Possible causes for sleep disturbances during and after COVID-19
So, what is the cause of all the sleep disturbances patients experience during and after COVID-19? More research is necessary, but there appear to be several reasons, including widespread residual inflammation and, more likely, mental health-related COVID symptoms, such as anxiety, stress, and depression.
It’s also important to note the close relationship between mental health and sleep quality. For example, poor sleep can intensify stress and anxiety and make patients feel worse than they typically would after a good night’s sleep. In contrast, getting adequate, good quality sleep can help improve these symptoms.
Similarly, sleep disorders like insomnia are often self-perpetuating. In other words, the more you can’t sleep, the more you worry, and the more you worry, the less you sleep. Other factors, such as genetics and existing mood disorders, may also cause some people to be more likely to develop symptoms of “COVID insomnia.”
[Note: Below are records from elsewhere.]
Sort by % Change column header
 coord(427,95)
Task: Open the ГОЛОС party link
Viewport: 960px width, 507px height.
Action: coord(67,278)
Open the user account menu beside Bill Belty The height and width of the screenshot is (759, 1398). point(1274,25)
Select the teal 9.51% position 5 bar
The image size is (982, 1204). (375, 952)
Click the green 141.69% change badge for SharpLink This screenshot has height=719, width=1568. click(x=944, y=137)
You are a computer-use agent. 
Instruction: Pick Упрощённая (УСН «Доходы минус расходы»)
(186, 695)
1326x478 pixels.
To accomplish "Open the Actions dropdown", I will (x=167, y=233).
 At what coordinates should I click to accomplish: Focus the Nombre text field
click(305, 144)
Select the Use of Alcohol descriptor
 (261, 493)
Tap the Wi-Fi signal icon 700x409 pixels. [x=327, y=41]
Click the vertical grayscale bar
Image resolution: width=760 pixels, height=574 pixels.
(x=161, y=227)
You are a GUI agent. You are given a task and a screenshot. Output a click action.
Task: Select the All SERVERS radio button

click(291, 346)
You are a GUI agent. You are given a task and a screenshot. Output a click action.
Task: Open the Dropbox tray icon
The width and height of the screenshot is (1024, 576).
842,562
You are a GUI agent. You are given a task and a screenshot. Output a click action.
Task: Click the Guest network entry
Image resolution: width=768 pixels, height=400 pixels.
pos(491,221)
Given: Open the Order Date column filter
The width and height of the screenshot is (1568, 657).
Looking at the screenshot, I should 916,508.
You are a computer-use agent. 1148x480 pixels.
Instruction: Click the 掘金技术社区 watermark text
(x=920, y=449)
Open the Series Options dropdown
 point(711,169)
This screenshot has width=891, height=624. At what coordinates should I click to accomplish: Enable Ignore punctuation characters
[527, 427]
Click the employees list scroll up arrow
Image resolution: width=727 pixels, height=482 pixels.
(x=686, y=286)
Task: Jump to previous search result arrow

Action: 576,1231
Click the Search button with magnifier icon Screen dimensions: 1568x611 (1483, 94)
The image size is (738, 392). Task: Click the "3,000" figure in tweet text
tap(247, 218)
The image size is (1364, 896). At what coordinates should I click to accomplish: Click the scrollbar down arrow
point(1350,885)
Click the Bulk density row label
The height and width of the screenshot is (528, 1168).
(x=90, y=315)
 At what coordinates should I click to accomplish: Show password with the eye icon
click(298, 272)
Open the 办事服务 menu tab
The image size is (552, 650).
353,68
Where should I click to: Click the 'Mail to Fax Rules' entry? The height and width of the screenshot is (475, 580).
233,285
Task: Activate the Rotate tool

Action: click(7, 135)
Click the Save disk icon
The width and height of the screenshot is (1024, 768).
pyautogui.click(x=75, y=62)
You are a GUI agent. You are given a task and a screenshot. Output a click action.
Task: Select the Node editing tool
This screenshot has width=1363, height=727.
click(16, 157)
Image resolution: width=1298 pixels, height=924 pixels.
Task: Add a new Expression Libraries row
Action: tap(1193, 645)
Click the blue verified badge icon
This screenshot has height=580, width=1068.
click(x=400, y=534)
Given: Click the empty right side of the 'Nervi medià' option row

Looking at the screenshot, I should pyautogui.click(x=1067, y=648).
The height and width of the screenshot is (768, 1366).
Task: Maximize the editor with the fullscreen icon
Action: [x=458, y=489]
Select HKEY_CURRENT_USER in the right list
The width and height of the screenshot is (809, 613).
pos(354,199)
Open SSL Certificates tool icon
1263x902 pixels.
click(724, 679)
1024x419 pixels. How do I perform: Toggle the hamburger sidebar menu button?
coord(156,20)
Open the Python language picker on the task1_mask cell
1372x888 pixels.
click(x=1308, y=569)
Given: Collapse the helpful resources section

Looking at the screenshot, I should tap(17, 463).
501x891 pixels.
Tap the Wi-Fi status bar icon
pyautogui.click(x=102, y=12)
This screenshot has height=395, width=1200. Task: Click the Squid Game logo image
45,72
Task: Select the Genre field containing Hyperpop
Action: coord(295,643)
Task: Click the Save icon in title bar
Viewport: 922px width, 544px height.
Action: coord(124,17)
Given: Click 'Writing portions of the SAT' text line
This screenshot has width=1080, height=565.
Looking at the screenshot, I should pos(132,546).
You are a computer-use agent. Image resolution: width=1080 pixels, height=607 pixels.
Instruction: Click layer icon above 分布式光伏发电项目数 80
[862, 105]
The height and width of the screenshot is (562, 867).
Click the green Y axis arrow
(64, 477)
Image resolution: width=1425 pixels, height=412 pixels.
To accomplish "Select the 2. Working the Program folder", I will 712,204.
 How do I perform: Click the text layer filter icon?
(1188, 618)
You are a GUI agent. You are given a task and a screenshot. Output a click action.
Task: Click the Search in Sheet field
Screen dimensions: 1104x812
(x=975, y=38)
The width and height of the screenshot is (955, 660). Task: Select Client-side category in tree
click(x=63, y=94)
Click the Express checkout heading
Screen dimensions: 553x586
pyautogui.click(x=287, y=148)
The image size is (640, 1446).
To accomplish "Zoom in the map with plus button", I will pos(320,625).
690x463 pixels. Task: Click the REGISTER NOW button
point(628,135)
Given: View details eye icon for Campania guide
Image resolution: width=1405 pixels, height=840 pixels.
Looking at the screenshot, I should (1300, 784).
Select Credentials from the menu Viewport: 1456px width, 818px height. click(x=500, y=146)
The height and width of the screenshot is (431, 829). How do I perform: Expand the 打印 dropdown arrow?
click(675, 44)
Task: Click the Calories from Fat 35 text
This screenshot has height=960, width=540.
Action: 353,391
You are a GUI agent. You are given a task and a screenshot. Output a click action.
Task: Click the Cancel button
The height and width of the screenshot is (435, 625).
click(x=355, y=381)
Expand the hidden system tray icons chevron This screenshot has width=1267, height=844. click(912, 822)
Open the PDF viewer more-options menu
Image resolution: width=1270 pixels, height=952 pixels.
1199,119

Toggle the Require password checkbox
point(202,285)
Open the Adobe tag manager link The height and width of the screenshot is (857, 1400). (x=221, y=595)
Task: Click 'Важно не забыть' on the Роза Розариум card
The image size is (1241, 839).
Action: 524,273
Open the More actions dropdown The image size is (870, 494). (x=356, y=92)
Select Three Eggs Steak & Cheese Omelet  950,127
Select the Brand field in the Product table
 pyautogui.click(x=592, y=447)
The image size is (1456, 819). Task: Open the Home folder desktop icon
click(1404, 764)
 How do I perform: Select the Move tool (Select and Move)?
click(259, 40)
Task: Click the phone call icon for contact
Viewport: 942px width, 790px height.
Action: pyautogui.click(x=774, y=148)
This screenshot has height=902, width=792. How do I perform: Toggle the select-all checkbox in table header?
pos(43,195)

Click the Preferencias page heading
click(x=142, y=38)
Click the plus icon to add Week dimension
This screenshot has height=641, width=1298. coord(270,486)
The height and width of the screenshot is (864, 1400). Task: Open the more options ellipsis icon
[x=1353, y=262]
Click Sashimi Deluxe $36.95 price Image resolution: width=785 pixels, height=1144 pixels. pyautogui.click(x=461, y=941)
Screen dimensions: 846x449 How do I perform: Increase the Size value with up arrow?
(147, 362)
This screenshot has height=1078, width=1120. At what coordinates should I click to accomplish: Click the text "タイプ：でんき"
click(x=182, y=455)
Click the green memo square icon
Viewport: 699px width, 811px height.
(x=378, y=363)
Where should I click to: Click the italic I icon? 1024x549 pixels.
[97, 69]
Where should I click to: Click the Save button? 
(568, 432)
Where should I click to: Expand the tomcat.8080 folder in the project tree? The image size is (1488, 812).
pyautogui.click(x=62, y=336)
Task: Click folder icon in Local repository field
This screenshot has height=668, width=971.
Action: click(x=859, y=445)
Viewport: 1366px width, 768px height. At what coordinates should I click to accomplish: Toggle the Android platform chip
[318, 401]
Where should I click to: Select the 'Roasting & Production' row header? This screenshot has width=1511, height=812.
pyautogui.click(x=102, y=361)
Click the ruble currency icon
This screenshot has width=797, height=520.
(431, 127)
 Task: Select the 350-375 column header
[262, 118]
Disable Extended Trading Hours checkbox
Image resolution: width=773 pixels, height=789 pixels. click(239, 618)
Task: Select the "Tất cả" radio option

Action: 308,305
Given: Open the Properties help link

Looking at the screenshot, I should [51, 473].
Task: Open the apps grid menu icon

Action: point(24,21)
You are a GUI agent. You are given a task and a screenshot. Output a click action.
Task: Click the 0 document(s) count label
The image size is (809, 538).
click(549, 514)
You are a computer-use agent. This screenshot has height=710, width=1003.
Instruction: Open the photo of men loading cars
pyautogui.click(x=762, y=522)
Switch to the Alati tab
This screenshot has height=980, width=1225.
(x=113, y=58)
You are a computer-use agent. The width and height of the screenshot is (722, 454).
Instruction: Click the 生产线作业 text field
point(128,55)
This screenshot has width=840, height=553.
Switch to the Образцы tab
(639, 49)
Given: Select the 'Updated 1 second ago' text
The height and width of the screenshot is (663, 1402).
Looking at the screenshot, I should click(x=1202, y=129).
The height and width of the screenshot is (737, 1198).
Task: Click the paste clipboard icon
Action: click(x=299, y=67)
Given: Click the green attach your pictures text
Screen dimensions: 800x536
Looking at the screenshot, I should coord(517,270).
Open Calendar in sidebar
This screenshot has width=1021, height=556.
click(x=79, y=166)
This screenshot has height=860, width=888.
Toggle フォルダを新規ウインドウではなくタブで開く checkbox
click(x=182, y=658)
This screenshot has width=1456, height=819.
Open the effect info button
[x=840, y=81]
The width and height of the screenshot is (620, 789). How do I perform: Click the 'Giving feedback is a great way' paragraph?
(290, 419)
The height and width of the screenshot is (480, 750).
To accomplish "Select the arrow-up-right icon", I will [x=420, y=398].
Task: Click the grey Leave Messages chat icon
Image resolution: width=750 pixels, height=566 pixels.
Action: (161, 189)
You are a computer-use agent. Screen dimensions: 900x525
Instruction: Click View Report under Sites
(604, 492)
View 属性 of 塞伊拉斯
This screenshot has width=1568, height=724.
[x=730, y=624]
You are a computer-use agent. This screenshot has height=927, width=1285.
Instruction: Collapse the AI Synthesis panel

How to overcome sleep problems caused by COVID-19
At this point, there is little data to determine precisely how long COVID-related sleep disorders may last. The best advice for those suffering from sleep disruptions during or after infection is to try not to rush recovery. However, the following tips may help you improve your sleep and avoid chronic insomnia:
• Avoid napping throughout the day; if you must take a nap, limit it to 20 minutes
• Avoid using electronics, including cell phones, tablets, and laptops, in bed
• Try not to eat large meals for at least a few hours before bed
• Get some exercise during the day, but not close to bedtime
• Make sure your bedroom is cool, dark, and comfortable
• Maintain a consistent wake and sleep schedule
• Limit alcohol and caffeine consumption
If you employ all the previous suggestions and still struggle with insomnia or excessive fatigue following a COVID infection, it’s always best to see a doctor for a thorough exam. A doctor or sleep specialist can offer more specific advice and treatment for many sleep disorders, including those caused by COVID-19.